Aims: Initially, we wanted to demonstrate the feasibility of our concept with two research objectives: Objective 1: Sequential regeneration of a functional surface property, exemplified by antimicrobial activity; Objective 2: Regeneration of the activity of a functional device, exemplified by a glucose sensor. We initially focused on sacrificial layers made from degradable polymers to reach these aims, which should have a degradability gradient for sequential shedding. Within the amendment of the action, these aims were adjusted to include the study of faster disassembly mechanisms, including dissolution and triggered depolymerization of self-immolative polymers (additional Work package 1.4). This additional work package was prioritized over the original objective 1 (i.e. work packages 2.1 and 2.2).

Summary and outlook: We presented a fundamentally new and important concept to regenerate a functional surface via selective shedding of polymer layers from a multi-stack. In the beginning of the project, it was anticipated that shedding could be achieved by simply removing any kind of sacrificial layer. We extensively studied the hydrolytic degradation mechanism and kinetics of hydrolytically degradable polymer thin films and established analytical methods for such systems, which were previously rather scarce in the literature.
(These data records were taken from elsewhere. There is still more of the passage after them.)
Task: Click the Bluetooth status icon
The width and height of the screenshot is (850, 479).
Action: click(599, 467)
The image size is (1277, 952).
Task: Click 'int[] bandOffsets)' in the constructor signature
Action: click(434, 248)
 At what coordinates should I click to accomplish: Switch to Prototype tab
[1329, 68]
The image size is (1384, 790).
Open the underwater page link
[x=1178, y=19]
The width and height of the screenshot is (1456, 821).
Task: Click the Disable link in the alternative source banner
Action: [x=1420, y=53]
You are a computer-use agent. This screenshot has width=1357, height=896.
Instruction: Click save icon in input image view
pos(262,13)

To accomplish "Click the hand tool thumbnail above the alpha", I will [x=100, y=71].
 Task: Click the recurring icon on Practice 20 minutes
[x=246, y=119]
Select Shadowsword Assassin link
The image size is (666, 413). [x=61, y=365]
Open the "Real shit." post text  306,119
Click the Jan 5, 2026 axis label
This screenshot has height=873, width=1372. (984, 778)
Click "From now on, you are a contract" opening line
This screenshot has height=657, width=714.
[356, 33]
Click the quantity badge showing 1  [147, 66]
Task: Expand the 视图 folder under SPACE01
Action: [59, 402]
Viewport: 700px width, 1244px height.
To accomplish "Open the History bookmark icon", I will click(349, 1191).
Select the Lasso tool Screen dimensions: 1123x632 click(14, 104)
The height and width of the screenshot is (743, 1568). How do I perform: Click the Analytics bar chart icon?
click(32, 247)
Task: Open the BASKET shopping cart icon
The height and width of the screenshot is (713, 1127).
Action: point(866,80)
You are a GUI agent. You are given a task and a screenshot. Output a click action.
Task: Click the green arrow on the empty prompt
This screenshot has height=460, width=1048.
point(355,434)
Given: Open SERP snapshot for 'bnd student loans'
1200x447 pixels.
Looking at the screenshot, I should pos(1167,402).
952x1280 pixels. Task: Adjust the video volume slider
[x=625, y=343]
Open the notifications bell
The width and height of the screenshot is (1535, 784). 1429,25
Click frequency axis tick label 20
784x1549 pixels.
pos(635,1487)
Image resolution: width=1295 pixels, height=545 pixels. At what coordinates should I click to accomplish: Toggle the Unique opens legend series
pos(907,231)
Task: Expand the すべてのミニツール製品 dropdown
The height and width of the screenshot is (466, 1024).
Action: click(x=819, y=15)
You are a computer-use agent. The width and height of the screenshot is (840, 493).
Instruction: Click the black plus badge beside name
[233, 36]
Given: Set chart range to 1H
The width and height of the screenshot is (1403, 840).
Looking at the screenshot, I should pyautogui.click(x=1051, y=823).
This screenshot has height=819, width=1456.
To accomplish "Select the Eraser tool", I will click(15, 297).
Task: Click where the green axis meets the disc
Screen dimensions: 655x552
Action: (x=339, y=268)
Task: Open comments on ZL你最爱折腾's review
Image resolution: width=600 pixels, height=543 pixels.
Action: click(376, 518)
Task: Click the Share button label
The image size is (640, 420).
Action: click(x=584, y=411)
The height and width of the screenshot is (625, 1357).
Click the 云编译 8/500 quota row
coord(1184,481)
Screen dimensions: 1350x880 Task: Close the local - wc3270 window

With these tools, we made enormous progress in understanding the molecular and systemic origins of layer shedding, i.e. we learned that in order to selectively shed a macroscopic object like a polymeric film entirely, even though it is only a few tens of nm thin, we need to consider the forces at the macroscopic level instead of focusing on the degradation reactions solely. Also, learned that the kinetics of disintegration of the sacrificial layer are essential for successful shedding, as polymer layers are elastic and can rearrange upon non-immediate interfacial changes. Understanding these factors both at the molecular and systemic level is ground-breaking for functional material systems and their applications. In future work, we want to continue to apply these findings create a polymer multi-stack with conductive layers for sensor applicaitons

- Several new methods to study degradation of surface-attached polymer films have been developed. These are applicable not only to the here reported polymers but to thin films in general, including thin films made from non-polymer materials.
- Synthesis of several novel monomers, a new cross-linker, and several dozens of new polymers.
- Novel methods to selectively and sequentially shed polymer layers from a multistack.
- Understanding of the physical forces and mechanisms that enable or disable polymer multilayer disintegration.
- Novel approach towards functional devices with renewable electroactive layers.